- Input data
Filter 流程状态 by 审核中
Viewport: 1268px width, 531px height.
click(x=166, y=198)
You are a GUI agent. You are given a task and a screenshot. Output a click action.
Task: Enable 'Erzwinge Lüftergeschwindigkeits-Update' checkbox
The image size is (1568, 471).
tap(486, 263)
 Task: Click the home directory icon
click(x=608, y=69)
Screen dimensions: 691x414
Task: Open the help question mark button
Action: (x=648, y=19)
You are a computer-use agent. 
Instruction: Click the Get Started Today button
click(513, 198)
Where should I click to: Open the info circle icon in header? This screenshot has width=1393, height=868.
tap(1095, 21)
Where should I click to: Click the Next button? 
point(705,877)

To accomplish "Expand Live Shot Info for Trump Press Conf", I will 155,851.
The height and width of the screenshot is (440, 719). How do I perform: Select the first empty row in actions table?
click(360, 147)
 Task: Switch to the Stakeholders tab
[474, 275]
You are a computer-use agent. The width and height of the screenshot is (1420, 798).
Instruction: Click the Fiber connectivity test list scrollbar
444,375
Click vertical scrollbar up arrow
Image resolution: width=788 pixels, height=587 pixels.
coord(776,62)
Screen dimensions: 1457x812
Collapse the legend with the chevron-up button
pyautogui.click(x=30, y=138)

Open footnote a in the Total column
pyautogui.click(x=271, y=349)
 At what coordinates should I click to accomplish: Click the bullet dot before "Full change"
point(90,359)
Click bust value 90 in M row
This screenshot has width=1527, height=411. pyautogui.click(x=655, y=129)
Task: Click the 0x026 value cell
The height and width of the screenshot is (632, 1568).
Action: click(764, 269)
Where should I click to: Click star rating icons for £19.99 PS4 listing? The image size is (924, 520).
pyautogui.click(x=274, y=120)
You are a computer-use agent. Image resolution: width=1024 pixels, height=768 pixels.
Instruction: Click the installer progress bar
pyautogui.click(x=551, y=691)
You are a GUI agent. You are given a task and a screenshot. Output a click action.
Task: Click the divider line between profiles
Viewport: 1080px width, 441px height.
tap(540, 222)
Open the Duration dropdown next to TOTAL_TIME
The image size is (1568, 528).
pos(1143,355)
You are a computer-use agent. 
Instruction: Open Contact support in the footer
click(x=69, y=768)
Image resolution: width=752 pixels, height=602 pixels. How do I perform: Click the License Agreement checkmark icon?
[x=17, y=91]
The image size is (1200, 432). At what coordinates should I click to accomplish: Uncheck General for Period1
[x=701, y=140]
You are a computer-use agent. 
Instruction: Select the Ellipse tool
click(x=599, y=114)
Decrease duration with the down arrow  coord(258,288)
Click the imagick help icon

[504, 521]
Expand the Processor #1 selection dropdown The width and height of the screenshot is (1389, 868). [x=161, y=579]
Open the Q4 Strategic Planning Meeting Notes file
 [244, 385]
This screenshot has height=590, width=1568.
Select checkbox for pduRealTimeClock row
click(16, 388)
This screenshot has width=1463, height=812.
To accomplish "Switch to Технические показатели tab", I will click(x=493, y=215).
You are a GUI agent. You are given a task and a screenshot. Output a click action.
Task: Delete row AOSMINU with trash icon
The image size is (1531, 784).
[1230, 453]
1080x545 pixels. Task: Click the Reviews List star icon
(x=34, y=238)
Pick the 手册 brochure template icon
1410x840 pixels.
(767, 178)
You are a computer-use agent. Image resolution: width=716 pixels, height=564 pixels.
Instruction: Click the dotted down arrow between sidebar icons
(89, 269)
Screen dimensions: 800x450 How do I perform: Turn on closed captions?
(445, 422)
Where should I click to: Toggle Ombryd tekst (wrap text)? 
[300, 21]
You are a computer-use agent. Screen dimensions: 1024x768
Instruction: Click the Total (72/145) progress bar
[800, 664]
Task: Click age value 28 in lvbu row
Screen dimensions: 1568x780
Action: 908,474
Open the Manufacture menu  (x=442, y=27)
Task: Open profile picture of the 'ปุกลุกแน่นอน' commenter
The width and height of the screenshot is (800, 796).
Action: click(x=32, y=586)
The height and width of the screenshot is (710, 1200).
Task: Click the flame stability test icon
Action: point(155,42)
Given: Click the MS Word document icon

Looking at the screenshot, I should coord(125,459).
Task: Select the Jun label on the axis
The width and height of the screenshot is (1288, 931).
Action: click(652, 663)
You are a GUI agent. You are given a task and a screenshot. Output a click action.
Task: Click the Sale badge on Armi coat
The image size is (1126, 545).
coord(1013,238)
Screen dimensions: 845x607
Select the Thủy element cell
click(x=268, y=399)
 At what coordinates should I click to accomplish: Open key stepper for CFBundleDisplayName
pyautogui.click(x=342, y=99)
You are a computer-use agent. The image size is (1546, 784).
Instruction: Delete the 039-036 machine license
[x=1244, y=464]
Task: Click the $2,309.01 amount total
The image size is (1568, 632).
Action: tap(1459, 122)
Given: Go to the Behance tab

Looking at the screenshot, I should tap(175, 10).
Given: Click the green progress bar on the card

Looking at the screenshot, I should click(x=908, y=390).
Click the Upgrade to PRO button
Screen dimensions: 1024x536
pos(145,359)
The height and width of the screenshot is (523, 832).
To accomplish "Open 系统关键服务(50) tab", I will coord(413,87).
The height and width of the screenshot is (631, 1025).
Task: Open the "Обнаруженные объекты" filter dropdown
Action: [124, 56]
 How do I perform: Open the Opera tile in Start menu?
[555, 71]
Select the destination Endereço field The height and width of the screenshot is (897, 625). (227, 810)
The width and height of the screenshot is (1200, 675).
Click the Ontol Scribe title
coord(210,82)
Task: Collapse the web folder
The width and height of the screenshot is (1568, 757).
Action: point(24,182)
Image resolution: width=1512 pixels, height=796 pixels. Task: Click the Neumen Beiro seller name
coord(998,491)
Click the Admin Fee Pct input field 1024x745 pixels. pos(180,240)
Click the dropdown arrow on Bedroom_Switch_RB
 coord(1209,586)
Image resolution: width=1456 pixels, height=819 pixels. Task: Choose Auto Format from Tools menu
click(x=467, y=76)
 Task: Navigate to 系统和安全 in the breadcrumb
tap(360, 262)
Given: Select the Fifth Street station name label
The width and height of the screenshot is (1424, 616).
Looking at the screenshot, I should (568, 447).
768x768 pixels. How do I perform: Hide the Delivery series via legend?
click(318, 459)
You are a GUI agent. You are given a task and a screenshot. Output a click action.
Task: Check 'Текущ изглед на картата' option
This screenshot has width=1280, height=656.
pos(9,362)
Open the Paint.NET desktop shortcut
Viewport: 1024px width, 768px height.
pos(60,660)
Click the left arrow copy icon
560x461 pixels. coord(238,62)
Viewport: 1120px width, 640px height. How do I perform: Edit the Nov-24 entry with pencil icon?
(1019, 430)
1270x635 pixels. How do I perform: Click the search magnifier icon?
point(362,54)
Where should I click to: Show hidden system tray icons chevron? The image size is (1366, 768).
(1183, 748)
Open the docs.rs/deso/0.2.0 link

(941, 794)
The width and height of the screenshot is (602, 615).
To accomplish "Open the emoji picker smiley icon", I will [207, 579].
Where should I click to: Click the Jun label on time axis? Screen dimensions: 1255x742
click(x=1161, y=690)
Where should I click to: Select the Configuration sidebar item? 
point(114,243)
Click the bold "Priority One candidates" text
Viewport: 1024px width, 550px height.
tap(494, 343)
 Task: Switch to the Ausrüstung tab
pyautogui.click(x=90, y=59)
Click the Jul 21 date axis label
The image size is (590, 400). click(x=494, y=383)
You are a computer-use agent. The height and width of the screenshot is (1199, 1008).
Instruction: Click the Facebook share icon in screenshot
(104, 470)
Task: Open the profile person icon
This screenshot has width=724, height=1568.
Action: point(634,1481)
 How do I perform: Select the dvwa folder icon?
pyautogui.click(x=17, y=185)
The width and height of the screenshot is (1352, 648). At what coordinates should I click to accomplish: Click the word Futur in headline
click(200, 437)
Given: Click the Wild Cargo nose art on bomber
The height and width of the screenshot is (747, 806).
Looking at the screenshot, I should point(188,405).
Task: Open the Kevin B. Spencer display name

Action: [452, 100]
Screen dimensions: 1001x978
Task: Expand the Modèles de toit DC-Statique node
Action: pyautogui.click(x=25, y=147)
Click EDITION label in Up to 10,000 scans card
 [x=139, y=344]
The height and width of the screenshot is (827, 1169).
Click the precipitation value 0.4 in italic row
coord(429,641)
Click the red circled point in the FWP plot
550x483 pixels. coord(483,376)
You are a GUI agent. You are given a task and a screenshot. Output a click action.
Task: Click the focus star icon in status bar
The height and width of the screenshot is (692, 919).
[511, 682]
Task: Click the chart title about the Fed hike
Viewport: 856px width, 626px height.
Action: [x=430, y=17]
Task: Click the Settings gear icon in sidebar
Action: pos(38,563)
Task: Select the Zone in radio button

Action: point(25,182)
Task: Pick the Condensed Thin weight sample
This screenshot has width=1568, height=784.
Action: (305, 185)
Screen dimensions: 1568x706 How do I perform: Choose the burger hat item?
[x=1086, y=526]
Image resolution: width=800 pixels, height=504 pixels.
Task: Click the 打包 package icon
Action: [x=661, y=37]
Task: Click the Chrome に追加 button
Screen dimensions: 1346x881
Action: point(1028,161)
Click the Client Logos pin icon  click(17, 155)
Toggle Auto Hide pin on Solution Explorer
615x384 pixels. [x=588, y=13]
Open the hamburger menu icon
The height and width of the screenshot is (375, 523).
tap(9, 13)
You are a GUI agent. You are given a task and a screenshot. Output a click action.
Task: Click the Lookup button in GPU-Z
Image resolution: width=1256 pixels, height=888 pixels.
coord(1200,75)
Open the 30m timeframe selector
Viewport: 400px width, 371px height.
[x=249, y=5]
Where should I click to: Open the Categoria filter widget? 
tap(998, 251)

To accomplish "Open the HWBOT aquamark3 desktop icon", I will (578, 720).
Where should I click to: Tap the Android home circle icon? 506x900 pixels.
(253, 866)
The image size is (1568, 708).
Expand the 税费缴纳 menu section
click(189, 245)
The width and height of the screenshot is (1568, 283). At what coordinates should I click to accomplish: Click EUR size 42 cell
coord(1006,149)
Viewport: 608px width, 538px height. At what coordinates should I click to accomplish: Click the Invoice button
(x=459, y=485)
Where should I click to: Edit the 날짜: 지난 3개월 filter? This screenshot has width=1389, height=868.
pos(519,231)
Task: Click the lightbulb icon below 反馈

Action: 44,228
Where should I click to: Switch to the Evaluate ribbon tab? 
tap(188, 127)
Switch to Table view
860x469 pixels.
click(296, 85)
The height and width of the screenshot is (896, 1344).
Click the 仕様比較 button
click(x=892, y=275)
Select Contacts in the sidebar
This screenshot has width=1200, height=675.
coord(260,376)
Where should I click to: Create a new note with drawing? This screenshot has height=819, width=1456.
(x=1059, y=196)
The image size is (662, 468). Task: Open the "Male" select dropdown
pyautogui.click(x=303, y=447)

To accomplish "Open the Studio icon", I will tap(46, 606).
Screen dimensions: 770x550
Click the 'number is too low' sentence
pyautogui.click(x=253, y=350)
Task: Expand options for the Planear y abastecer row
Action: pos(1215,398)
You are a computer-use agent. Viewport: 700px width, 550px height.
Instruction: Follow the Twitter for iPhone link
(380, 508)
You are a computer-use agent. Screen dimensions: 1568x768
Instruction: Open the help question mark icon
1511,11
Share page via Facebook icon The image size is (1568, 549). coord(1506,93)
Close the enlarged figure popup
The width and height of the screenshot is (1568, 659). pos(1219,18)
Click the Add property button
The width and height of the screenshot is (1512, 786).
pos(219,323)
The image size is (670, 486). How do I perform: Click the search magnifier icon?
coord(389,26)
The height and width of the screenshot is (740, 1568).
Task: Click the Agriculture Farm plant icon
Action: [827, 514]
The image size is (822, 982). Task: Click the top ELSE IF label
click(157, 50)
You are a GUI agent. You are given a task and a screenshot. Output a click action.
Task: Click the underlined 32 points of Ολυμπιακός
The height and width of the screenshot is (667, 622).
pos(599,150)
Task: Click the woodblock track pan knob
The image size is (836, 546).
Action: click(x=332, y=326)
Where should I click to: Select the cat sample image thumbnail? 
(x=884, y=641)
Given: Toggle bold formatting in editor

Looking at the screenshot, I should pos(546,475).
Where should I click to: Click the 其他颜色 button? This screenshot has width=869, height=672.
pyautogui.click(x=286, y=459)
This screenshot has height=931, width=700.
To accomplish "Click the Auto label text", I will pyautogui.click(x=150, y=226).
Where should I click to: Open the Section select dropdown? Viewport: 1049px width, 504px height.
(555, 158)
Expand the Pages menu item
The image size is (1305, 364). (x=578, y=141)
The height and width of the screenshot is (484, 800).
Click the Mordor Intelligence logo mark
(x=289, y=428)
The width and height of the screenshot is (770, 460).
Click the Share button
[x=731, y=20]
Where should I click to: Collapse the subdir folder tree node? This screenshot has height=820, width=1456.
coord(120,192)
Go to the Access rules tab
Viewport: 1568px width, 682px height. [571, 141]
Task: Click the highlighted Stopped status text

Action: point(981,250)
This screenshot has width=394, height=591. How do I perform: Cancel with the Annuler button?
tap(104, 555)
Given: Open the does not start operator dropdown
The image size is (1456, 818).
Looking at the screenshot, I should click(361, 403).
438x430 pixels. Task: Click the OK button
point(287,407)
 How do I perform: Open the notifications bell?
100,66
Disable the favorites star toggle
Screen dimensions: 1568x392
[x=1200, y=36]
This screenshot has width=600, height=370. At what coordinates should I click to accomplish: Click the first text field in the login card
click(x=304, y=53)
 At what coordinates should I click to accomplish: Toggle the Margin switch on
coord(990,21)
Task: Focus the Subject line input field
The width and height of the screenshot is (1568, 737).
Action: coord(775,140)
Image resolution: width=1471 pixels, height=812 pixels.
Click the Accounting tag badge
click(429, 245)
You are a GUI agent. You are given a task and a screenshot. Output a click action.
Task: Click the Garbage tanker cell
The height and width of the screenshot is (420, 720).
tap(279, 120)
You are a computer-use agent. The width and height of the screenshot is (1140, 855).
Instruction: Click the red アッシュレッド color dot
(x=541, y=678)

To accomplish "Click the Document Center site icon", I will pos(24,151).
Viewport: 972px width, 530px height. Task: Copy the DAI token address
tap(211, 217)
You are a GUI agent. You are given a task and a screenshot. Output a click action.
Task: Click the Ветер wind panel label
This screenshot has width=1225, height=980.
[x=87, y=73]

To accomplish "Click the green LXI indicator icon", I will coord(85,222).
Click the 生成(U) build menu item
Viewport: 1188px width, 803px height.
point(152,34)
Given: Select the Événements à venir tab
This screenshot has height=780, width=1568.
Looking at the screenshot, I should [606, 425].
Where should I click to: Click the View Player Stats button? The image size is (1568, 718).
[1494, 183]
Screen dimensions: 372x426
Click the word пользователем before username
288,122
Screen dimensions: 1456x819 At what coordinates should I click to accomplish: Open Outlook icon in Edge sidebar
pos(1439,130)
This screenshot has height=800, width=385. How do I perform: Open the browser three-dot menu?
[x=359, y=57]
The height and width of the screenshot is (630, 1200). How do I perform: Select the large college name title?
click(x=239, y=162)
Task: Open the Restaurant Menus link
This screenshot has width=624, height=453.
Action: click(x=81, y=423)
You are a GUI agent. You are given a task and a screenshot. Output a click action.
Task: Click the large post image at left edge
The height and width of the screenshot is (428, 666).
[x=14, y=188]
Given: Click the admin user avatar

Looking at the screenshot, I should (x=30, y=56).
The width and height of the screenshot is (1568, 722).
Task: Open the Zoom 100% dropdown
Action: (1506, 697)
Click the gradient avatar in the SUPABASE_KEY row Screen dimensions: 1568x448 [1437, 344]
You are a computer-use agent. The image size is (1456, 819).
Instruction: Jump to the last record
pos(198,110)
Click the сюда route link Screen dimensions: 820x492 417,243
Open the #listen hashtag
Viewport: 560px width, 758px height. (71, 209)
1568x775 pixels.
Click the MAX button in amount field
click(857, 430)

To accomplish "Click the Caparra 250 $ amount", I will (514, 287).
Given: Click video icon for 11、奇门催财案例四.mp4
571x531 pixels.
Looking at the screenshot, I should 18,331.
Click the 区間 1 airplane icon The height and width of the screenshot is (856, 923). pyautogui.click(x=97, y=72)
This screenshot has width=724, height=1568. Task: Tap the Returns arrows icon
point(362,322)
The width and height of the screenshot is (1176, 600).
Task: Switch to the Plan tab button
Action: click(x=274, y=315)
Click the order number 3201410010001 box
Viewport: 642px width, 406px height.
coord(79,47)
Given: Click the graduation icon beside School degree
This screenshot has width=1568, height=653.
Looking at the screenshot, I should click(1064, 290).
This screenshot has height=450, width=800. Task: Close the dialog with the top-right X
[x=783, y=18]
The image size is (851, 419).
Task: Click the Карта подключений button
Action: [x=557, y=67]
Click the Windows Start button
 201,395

- Aim of the exercise
In the data, copy everything from the line containing "Given: Click the graduation" down to the line containing "Action: [x=557, y=67]", but swap "dialog" for "popup window". Leave everything else as it is.

- Written response
Given: Click the graduation icon beside School degree
This screenshot has width=1568, height=653.
Looking at the screenshot, I should click(1064, 290).
This screenshot has height=450, width=800. Task: Close the popup window with the top-right X
[x=783, y=18]
The image size is (851, 419).
Task: Click the Карта подключений button
Action: [x=557, y=67]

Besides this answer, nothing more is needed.